● **Soal Latihan 1**: Sunting baris-baris data di bawah, dari baris yang memuat "Choose 显示简介 in the context menu" sampai baris yang memuat "Looking at the screenshot, I should (44, 217).": ganti "context menu" dengan "pop-up menu", lalu tulis ulang baris-baris itu tanpa mengubah bagian lain.

● **Bacaan**:
*****

Diperkirakan lebih dari 90% pengrajin dan industri tekstil di Indonesia masih menggunakan pewarna sintetis dalam memproduksi produk tekstilnya. Bahkan, bahan baku pewarna sintetis tersebut diimpor dengan kapasitas besar dan bernilai sangat tinggi. Padahal, pewarna sintetis yang mengandung gugus azo, amino aromatis, naftol, asam, basa, direct, dan senyawa reaktif lainnya sudah dilarang penggunaannya sejak 1 Juni 1996 karena pewarna tersebut bersifat karsinogen, yang sangat berbahaya bagi penggunanya dan bagi lingkungan.
Perlu diketahui, di awal abad 20, Indonesia merupakan penguasa pasar pewarna alami biru Indigo terbesar di dunia. Sebab, Indonesia memiliki kekayaan alam yang melimpah yang merupakan bahan baku pewarna alami dan sampai saat ini potensi tersebut belum termanfaatkan dengan baik. Bahkan, hampir di semua daerah di Indonesia memiliki budaya penggunaan pewarna alami dan sumber daya alam sebagai bahan baku pewarna alami. “Kita memiliki kekayaan sumber daya pewarna alami secara turun temurun,” kata peneliti pewarna alami UGM, Prof. Dr. Edia Rahayuningsih, M.S., usai peresmian mini plant pewarna alami di ruang multimedia, Gedung Pusat UGM, Selasa (22/2).
Edia mengatakan ia bersama 6 peneliti lainnya dibantu 3 peneliti dari mitra industri serta 25 mahasiwa tengah mengembangkan industri pemanfaatan potensi sumber daya alam untuk pewarna alami tersebut. Tim peneliti UGM yang tergabung dalam kelompok riset Indonesia Natural Dye Institute Universitas Gadjah Mada (INDI-UGM) melakukan program hilirisasi produk purwarupa atau teknologi bersama dengan mitra CV Karui Jayapura dengan membangun miniplant produksi serbuk pewarna alami dari limbah industri penggergajian dari kayu Merbau di Jayapura Papua. “Limbah dari hasil hutan ini sangat potensial digunakan sebagai sumber bahan baku industri pewarna alami,” katanya.
Sebagai ketua tim INDI UGM ini, Edia menyebutkan produk samping dan limbah dari hasil hutan di Papua bisa mencapai 20-40% dari total massa pohon. Sayangnya selama ini limbah ini belum dimanfaatkan secara optimal dan biasanya dibuang begitu saja ke lingkungan atau dibakar sehingga menjadi masalah di lingkungan.
Melalui pendanaan dari Kemendikbud pihaknya telah mengirim alat untuk miniplant bersumber dari Program Dana Padanan atau Matching Fund ke Papua. Tahun 2021 Batch 9 Kedaireka DIKTI dan dilaksanakan dengan pengawalan Direktorat Pengembangan Usaha dan Inkubasi UGM dan dana dari mitra. Pihaknya telah memproduksi alat untuk pengolahan serbuk alami tersebut yang dikelola oleh CV Karui Jayapura. “Serbuk pewarna alami ini bisa mencapai 1,4 kuintal per hari karena bahan baku melimpah,” katanya.

*****

● **Soal Latihan 2**: Teruskan tulisan tentang pewarna alami di atas setelah kalimat terakhirnya.

*****

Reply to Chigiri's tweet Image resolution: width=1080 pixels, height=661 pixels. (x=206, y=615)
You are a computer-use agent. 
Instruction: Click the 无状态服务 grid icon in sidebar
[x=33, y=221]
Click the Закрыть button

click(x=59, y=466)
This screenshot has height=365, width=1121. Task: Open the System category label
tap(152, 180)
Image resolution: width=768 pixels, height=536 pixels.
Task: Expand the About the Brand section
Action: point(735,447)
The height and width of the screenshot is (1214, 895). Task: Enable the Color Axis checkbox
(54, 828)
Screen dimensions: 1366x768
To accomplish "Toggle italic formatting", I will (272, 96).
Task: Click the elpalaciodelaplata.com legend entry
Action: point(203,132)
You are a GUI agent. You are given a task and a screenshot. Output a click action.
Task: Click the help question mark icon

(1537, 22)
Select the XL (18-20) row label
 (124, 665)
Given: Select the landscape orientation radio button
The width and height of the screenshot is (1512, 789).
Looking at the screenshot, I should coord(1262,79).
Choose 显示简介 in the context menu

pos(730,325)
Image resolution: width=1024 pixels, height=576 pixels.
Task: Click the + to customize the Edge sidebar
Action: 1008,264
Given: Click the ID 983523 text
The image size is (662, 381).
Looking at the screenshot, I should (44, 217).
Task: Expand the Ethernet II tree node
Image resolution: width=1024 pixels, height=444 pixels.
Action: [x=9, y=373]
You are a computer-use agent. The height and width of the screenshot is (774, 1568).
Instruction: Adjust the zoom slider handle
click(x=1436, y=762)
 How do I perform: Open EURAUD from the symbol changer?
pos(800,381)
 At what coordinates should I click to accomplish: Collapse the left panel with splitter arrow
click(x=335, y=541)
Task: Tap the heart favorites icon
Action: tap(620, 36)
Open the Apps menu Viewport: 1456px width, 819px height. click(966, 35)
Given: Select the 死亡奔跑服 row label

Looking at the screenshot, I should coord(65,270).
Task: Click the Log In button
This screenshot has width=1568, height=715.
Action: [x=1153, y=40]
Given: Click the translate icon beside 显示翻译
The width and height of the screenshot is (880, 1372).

*****

● **Hasil Akhir 1**:
Choose 显示简介 in the pop-up menu

pos(730,325)
Image resolution: width=1024 pixels, height=576 pixels.
Task: Click the + to customize the Edge sidebar
Action: 1008,264
Given: Click the ID 983523 text
The image size is (662, 381).
Looking at the screenshot, I should (44, 217).

● **Hasil Akhir 2**:
Edia berharap adanya miniplant produk serbuk pewarna alami pewarna alami ini diharapkan bisa dikembangkan ke tahap komersialisasi dari dukungan pemerintah, industri dan komunitas agar bisa digunakan oleh para pengrajin batik, industri tekstil dan mendukung program SDGs.
Selain dari bahan baku Merbau di Papua, menurut Edia, pewarna alami juga bisa dibuat dari bahan baku yang berasal dari tanaman indigofera, limbah kakao, limbah sawit, dan limbah kulit kayu mangrove.
Rektor UGM, Prof. Ir. Panut Mulyono, M.Eng., D.Eng., mengapresiasi peresmian dimulainya produk serbuk pewarna alami yang berlokasi di Jayapura, Papua tersebut yang bisa menggerakkan perekonomian masyarakat Papua karena bisa memasok bahan baku pewarna alami untuk pengrajin batik dan industri tekstil. “Pewarna alami ini bisa menjadi substitusi dari pewarna sintetis dan harapannya kita kedepan bisa menjadi eksportir untuk pewarna alami,” tegasnya.
Inisiator INDI UGM, Ika Dewi Ana, Ph.D., mengatakan sebelum menghasilkan miniplant produk serbuk pewarna alami, para peneliti selama ini sudah bekerja keras dalam mengembangkan teknik industri untuk menghasilkan pewarna alami yang berkualitas. “Dari mengorek sejarah, filosofi, dan teknik industri pewarna alam sampai meneliti kestabilan warna agar tidak cepat luntur. Saya kira inovasi pewarna alami ini menjadi bagian dari teknologi masa depan,” katanya.
Direktur CV Karui Jayapura, Alexander Sorondanya, S.Hut., mengaku sangat beruntung dan bersyukur sekali ketika diajak pertama kali bekerja sama dengan para peneliti UGM. Sebab, ia tidak menyangka jika limbah kayu Merbau yang dibuat begitu saja ternyata bisa dimanfaatkan untuk sesuatu yang berguna bagi industri tekstil. “Tidak terpikirkan sebelumnya. Setelah ketemu Bu Edia kita diberitahu tentang potensi Merbau bisa diolah menjadi zat pewarna alami,” pungkasnya.